[YOUR TASK]:
Return the lines below word for word, starting at the line that contains "has height=768, width=1376." and running through the end of the items. Leave the pictures out of your answer.

Stored items:

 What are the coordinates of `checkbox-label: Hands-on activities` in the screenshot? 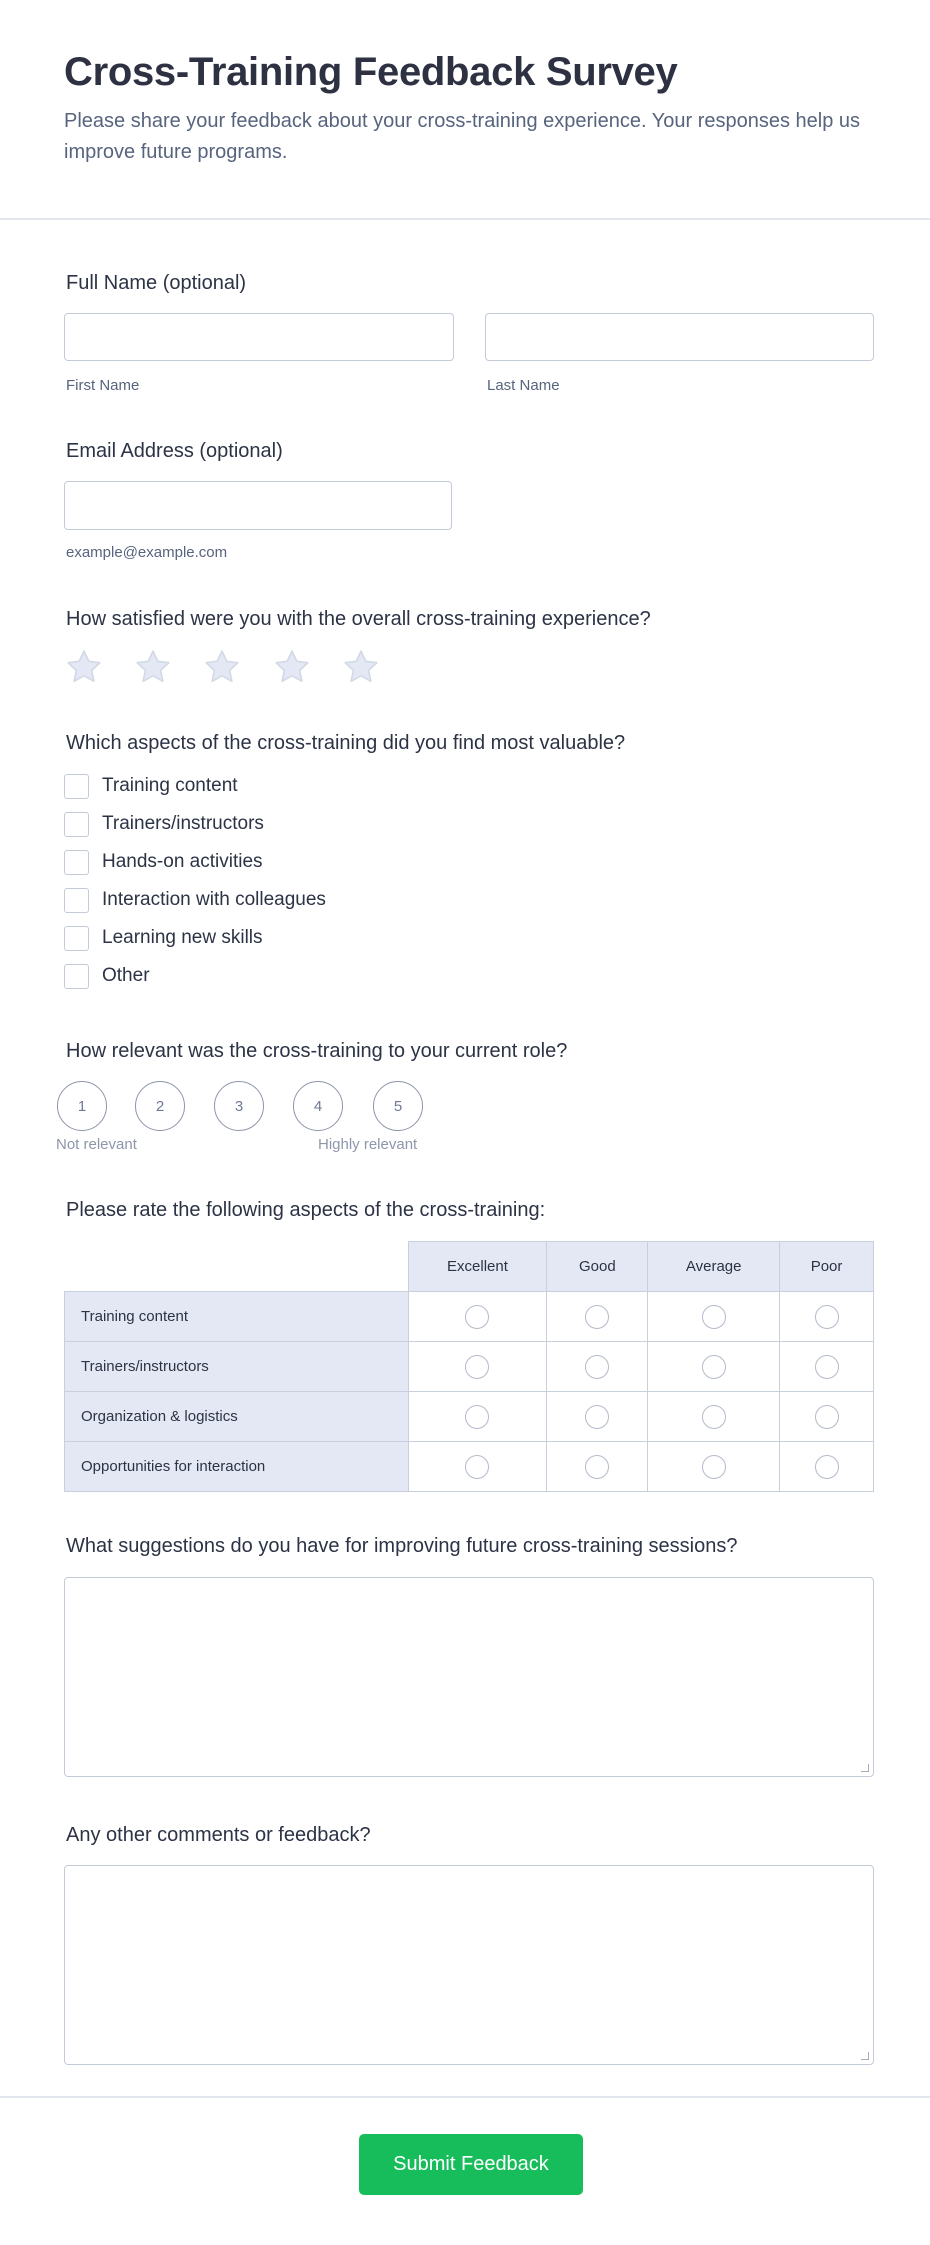 It's located at (182, 862).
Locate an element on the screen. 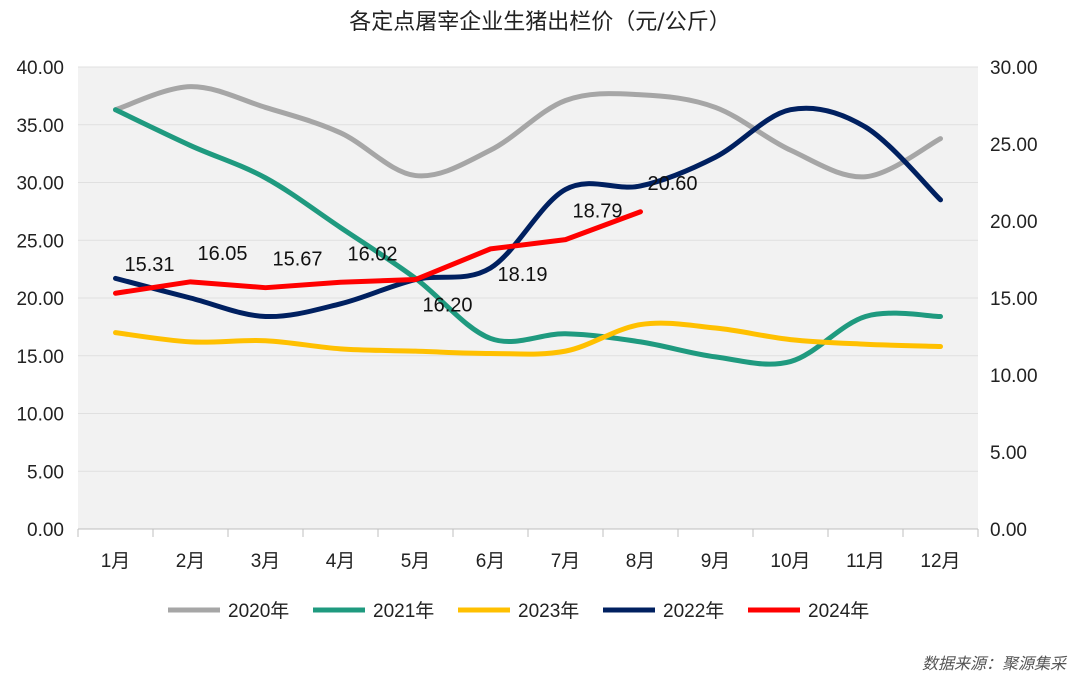  right-axis-tick-label: 25.00 is located at coordinates (1014, 146).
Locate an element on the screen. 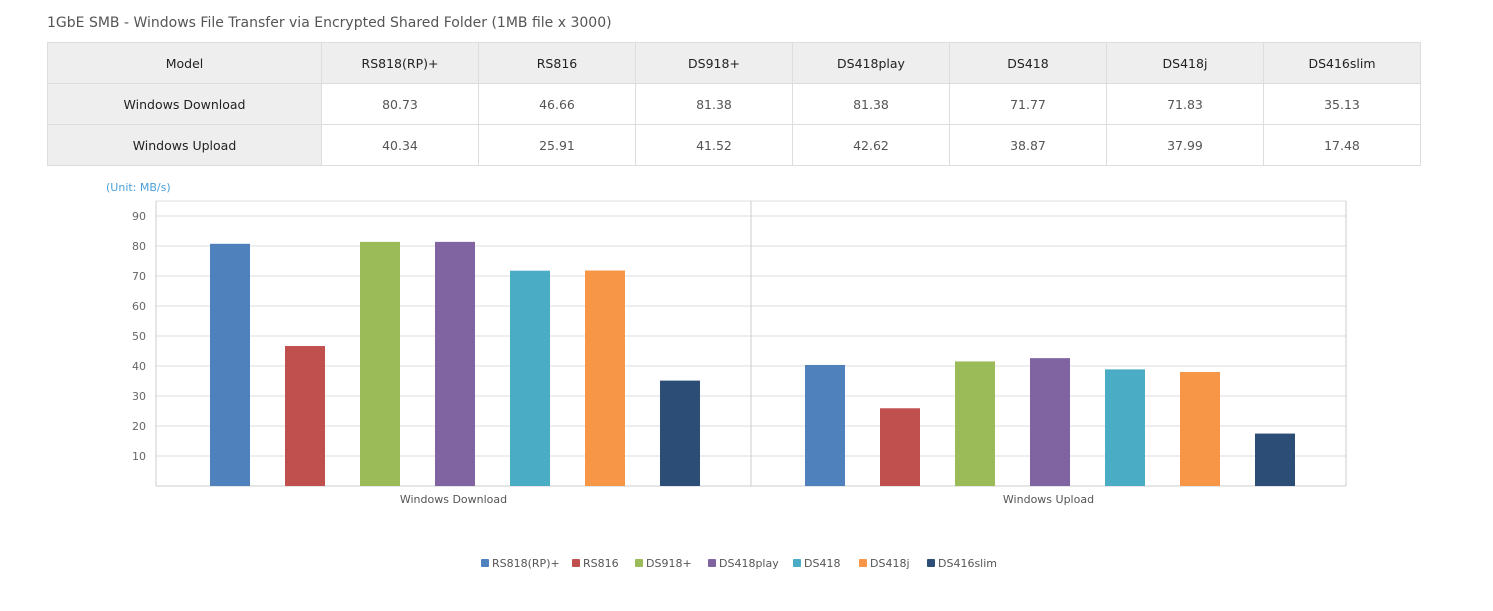 Image resolution: width=1493 pixels, height=611 pixels. y-tick-label: 60 is located at coordinates (139, 306).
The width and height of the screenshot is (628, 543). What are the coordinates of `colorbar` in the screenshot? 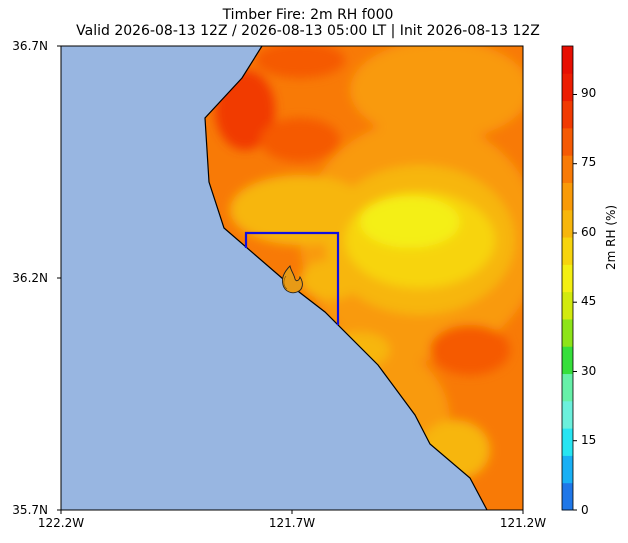 It's located at (568, 278).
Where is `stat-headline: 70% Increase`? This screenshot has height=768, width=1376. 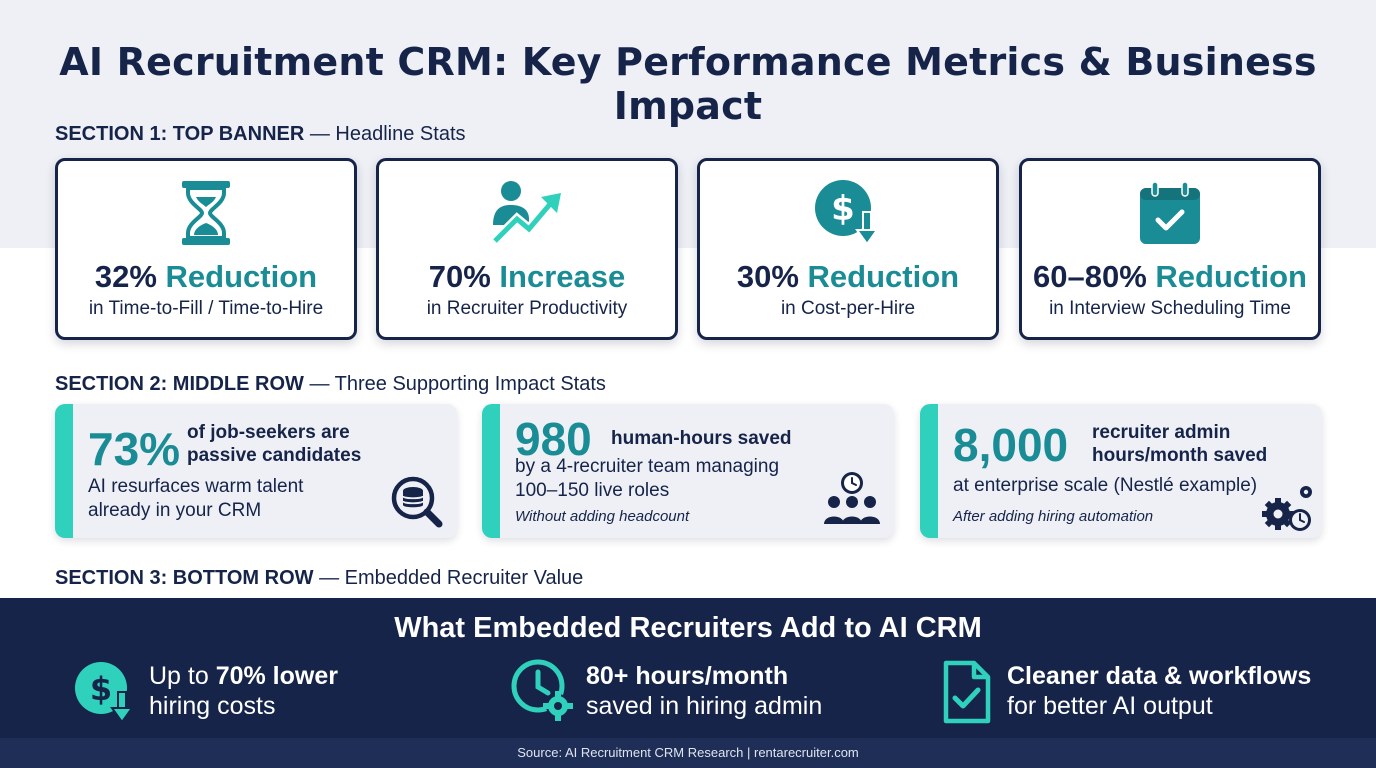
stat-headline: 70% Increase is located at coordinates (527, 277).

[ANSWER TO THIS PROBLEM]:
Where is `stat-headline: 70% Increase`? This screenshot has height=768, width=1376. 
stat-headline: 70% Increase is located at coordinates (527, 277).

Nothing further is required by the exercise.